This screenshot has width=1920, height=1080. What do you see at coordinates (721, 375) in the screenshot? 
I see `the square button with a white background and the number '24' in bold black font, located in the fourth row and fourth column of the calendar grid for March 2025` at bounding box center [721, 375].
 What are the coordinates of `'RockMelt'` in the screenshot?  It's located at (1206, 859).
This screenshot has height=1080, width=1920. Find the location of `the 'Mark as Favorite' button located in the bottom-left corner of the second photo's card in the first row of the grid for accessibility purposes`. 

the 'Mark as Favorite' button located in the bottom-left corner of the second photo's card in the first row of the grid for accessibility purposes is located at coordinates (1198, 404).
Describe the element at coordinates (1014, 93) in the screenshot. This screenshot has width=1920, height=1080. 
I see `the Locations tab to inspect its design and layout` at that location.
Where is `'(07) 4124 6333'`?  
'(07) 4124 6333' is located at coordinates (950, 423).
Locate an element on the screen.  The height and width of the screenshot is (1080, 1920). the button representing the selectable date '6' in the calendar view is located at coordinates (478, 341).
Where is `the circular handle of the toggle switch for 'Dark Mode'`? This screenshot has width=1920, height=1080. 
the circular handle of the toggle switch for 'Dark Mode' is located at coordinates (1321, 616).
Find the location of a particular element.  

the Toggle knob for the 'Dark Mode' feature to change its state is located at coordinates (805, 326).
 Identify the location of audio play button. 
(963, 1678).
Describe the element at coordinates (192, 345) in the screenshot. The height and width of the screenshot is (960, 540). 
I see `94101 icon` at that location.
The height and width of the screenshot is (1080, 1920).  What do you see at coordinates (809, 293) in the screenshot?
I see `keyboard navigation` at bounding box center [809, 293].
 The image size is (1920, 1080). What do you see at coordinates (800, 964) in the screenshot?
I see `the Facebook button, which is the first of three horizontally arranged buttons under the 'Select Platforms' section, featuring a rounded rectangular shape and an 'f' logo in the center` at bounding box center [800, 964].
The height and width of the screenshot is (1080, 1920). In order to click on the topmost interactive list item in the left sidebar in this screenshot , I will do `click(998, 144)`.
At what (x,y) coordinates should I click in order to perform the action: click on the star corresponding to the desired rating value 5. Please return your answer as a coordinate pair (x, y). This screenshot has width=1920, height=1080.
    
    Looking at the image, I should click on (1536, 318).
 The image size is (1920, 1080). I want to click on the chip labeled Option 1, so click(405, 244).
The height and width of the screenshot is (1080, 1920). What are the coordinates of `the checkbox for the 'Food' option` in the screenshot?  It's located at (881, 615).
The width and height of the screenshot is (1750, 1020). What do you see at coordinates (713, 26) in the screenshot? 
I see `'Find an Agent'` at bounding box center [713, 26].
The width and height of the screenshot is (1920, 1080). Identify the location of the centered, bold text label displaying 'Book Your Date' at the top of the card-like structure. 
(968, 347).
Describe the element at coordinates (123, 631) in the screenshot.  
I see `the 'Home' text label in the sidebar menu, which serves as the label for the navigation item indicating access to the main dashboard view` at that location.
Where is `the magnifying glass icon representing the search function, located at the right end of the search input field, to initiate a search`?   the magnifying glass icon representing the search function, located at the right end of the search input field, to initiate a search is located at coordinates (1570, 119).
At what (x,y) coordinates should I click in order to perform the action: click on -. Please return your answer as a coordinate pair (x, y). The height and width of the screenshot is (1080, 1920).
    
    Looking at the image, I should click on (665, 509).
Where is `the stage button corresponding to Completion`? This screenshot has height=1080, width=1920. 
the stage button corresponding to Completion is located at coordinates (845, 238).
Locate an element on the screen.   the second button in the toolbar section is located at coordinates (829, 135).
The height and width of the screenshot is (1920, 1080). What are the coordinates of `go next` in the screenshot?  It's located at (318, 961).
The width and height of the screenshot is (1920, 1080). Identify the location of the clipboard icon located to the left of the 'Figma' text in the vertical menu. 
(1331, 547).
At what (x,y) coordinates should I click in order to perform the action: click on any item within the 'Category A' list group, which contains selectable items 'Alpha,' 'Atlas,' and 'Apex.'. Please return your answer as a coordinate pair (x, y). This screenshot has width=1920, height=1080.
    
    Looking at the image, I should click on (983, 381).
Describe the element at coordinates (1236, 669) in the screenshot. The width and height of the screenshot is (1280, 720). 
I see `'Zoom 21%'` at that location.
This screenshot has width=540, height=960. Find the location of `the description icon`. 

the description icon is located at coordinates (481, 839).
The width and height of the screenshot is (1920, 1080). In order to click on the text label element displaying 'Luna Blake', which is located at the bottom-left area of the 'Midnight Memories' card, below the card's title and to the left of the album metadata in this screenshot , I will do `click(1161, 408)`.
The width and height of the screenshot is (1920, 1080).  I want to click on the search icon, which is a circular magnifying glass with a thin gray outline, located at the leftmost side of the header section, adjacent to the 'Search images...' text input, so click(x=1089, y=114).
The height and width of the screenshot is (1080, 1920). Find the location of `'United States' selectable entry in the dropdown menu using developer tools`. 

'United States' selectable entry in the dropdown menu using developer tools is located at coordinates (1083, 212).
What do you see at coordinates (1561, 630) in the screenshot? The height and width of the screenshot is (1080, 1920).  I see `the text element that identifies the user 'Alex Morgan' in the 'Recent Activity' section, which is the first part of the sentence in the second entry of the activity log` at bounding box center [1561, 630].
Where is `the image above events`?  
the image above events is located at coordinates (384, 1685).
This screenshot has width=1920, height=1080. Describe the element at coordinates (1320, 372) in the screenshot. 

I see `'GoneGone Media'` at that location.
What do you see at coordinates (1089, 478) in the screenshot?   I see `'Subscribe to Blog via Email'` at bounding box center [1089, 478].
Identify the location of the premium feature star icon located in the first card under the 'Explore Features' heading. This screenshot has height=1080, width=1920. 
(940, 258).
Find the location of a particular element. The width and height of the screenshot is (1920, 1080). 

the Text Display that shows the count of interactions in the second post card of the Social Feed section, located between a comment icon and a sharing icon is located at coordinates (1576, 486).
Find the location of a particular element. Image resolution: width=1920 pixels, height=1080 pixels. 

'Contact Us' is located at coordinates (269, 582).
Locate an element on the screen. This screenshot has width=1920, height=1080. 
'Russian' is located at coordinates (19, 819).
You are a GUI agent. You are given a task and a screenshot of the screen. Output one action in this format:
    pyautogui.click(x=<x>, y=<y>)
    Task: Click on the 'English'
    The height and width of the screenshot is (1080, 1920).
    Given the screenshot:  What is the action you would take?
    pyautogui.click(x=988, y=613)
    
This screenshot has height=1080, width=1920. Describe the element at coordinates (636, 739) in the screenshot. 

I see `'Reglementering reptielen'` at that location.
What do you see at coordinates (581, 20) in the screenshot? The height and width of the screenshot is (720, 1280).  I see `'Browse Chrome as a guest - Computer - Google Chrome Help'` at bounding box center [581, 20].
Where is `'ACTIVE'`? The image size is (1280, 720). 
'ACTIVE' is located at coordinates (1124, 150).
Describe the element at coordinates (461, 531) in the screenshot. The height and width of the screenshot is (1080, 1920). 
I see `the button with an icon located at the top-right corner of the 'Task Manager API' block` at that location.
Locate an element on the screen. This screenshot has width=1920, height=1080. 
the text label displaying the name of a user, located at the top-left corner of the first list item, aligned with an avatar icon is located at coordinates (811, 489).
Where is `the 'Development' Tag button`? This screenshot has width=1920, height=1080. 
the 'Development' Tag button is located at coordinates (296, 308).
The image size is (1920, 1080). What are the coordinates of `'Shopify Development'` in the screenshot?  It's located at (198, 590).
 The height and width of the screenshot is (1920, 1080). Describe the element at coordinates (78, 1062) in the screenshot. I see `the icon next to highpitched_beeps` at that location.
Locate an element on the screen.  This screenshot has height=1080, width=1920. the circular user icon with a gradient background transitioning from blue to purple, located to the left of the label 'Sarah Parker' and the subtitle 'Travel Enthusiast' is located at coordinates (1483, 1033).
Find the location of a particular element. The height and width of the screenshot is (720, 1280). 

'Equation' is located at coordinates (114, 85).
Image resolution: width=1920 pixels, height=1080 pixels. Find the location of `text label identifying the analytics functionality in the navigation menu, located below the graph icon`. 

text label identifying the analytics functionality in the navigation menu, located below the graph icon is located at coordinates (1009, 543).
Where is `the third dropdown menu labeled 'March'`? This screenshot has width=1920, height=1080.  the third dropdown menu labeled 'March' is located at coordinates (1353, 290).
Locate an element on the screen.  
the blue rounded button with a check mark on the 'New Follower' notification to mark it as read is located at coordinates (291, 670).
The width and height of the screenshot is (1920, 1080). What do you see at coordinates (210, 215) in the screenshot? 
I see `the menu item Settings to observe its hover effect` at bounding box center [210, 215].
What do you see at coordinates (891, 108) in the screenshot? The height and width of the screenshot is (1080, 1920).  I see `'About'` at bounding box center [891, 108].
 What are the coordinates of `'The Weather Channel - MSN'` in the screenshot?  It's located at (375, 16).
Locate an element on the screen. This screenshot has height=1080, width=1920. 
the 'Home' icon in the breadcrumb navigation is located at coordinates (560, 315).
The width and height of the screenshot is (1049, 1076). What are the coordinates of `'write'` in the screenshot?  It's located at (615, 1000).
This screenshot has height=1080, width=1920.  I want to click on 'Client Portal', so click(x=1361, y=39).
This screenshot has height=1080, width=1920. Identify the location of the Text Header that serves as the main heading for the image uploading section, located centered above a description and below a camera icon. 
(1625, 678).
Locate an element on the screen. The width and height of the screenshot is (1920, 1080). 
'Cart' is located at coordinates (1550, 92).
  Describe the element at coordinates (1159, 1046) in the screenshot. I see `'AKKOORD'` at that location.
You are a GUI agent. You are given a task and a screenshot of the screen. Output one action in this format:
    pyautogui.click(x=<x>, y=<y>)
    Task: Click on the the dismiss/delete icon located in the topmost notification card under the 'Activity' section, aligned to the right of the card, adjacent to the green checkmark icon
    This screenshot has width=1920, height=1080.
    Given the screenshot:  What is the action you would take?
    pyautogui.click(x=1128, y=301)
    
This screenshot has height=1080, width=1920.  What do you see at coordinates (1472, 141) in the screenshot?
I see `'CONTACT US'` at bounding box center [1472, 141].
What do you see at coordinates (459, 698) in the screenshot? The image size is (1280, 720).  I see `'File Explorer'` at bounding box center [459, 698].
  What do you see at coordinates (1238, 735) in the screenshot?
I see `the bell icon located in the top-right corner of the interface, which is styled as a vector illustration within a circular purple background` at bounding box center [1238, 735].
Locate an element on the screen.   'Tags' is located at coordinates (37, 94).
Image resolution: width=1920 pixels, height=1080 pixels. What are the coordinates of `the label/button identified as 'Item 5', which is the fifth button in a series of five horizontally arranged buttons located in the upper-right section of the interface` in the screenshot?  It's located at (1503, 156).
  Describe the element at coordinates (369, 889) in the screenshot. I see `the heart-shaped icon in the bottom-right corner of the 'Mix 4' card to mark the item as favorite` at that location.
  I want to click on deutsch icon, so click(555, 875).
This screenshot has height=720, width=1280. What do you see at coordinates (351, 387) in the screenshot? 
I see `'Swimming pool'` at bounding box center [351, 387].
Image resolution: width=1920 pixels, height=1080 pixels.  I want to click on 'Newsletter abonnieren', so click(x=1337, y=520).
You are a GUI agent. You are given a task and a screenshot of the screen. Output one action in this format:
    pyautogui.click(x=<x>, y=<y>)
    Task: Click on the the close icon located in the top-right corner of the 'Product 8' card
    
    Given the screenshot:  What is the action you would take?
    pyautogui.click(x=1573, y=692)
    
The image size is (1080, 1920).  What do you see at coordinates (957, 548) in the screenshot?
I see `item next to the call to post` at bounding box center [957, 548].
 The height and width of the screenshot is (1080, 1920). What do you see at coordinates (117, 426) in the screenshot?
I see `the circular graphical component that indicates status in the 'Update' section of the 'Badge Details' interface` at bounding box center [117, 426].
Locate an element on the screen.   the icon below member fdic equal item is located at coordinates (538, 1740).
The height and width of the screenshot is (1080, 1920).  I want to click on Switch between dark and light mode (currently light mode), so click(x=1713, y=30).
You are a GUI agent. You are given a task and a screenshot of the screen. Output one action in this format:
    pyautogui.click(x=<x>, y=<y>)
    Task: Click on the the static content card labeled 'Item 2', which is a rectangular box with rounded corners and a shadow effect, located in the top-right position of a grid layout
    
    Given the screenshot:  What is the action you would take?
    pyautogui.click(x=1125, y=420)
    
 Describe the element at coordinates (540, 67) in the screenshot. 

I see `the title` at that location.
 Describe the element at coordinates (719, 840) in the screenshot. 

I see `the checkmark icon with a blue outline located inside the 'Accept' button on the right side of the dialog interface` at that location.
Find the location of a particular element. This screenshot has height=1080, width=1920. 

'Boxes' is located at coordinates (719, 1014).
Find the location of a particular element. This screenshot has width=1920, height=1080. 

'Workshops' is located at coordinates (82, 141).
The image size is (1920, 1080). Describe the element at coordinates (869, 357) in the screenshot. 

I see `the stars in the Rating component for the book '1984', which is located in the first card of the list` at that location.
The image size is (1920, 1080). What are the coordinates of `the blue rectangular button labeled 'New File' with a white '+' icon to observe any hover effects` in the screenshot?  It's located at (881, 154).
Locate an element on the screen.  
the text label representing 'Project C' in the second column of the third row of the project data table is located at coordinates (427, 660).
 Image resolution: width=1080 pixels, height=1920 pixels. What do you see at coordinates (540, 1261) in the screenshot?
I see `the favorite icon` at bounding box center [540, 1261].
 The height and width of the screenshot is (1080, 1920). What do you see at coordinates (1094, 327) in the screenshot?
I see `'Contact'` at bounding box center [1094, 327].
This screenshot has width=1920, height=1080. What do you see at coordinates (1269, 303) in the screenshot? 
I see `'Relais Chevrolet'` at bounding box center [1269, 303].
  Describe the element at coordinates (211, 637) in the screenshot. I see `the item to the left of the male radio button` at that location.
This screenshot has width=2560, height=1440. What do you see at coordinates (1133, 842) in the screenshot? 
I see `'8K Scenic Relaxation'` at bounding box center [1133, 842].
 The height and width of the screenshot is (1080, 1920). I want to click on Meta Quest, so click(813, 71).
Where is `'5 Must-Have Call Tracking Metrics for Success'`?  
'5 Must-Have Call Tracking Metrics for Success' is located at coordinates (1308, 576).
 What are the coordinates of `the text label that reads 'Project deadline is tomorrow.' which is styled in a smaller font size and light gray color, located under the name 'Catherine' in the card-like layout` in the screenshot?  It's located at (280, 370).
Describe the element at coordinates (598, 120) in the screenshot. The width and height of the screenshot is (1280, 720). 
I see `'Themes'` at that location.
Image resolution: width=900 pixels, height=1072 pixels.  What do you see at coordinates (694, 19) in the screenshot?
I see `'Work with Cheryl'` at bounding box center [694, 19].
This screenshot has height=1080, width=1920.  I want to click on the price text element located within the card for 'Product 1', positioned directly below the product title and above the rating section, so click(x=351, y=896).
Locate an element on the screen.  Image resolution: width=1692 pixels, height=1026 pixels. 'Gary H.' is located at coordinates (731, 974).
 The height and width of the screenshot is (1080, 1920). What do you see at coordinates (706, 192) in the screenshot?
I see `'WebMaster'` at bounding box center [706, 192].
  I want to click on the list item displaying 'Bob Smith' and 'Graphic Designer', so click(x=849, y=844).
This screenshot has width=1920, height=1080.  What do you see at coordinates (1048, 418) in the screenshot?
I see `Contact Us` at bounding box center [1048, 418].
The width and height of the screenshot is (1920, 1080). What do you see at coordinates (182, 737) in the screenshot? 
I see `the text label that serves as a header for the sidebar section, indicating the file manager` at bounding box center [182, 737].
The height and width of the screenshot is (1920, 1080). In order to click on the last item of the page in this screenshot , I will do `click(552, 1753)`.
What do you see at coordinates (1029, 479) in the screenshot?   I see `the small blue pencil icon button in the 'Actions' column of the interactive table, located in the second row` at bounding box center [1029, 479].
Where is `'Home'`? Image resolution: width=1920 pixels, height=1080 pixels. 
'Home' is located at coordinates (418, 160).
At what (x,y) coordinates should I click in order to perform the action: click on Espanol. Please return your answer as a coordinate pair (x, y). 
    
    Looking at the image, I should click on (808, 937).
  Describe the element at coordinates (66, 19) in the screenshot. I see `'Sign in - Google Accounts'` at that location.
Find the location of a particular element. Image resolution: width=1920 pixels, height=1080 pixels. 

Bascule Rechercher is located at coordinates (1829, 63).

--------------------------------

• [Short problem]:
Render the listing from the line containing "Describe the element at coordinates (540, 67)" through the line containing "coordinates (82, 141).", both included, as a Markdown table with the columns Number and Text. Number the lines in order and omit blank lines.

• [Exercise solution]:
| Number | Text |
|---|---|
| 1 |  Describe the element at coordinates (540, 67) in the screenshot.  |
| 2 | I see `the title` at that location. |
| 3 |  Describe the element at coordinates (719, 840) in the screenshot.  |
| 4 | I see `the checkmark icon with a blue outline located inside the 'Accept' button on the right side of the dialog interface` at that location. |
| 5 | Find the location of a particular element. This screenshot has height=1080, width=1920.  |
| 6 | 'Boxes' is located at coordinates (719, 1014). |
| 7 | Find the location of a particular element. This screenshot has width=1920, height=1080.  |
| 8 | 'Workshops' is located at coordinates (82, 141). |